Painel discute a necessidade da reforma política


30/01/2015

2 painel do Seminário Reforma Política Já!
Compuseram a mesa do 2º painel, da esquerda para a direita: Luiz Flávio D'Urso, Ney Franco, Ivette Senise e Ayres Britto

O segundo painel de debates do seminário Reforma Política Já! tratou da “Necessidade da Reforma Política”. Ao abrir os trabalhos, o ex-presidente da OAB SP, Luiz Flávio Borges D’Urso, que presidiu a mesa, destacou que é preciso aproveitar o momento para promover as transformações que a sociedade almeja. Um dos principais debatedores, o advogado e ex-presidente do Supremo Tribunal Federal (STF), Carlos Ayres Britto, defendeu a necessidade de mudanças urgentes: “Temos de fazer uma reforma que facilite a vida do eleitor soberano, exercida pelo voto. Compreendendo temas diversos como soberania partidária, o voto distrital, entre outros”.

Para ele, as mudanças devem ser estruturais, dentro de três itens básicos: a soberania popular, a cidadania e o pluralismo político, mas tudo balizado pela Constituição Federal. “O cidadão tem de participar e fiscalizar os candidatos eleitos”, deu ênfase. Para Britto, um dos problemas atuais do sistema político brasileiro reside na corrupção. Britto disse ser totalmente contrário ao financiamento empresarial de partidos e acrescentou que é necessário acabar com descontos em folha de pagamento de cargos comissionados. “Isso tem de ser proibido. Até porque é um financiamento público de campanha disfarçado”, ponderou. O ex-ministro também defendeu a fidelidade partidária: “O candidato é escolhido em convenção partidária. Se beneficia de recursos do fundo partidário, recebe um número com patrocínio partidário e utiliza aquele espaço da televisão. Depois de eleito, deixa todos a ver navios”.
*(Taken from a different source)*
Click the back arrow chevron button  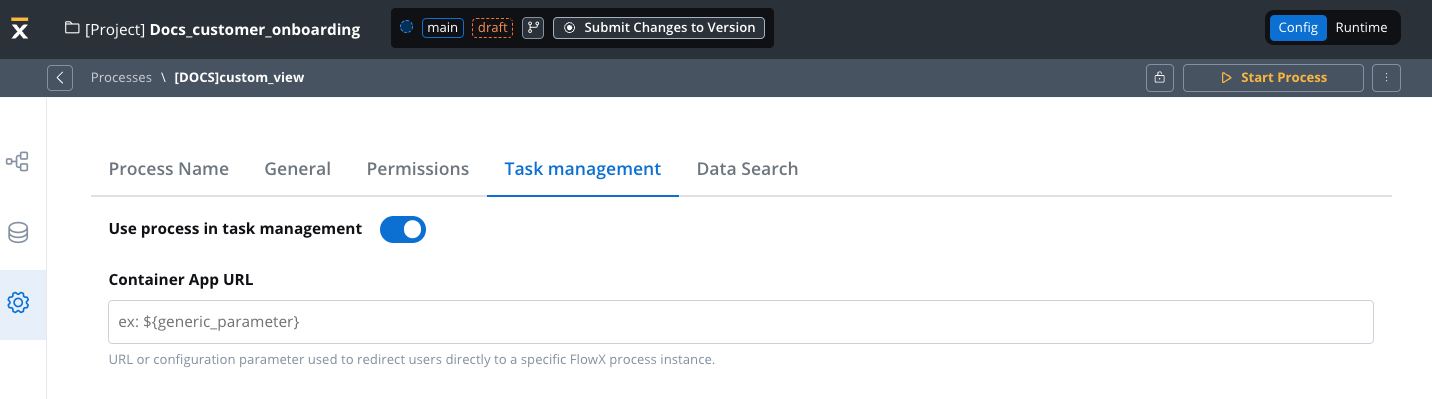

Ainda no painel, o advogado e cientista político Ney Prado enfatizou que "somente tem medo da reforma política quem também tem medo de perder o poder". E adicionou: “É preciso começar a reforma política agora, mas deve ser feita por partes, visando sua completa implantação a partir de 2018”.

Já o advogado Belisário dos Santos Junior, vice-presidente da Comissão da Verdade da OAB-SP, avaliou que "nós estamos fraudando a democracia com esse sistema que aí está". E mencionou que é preciso fazer uma reforma partidária e que o sistema atual não atende às necessidades da população.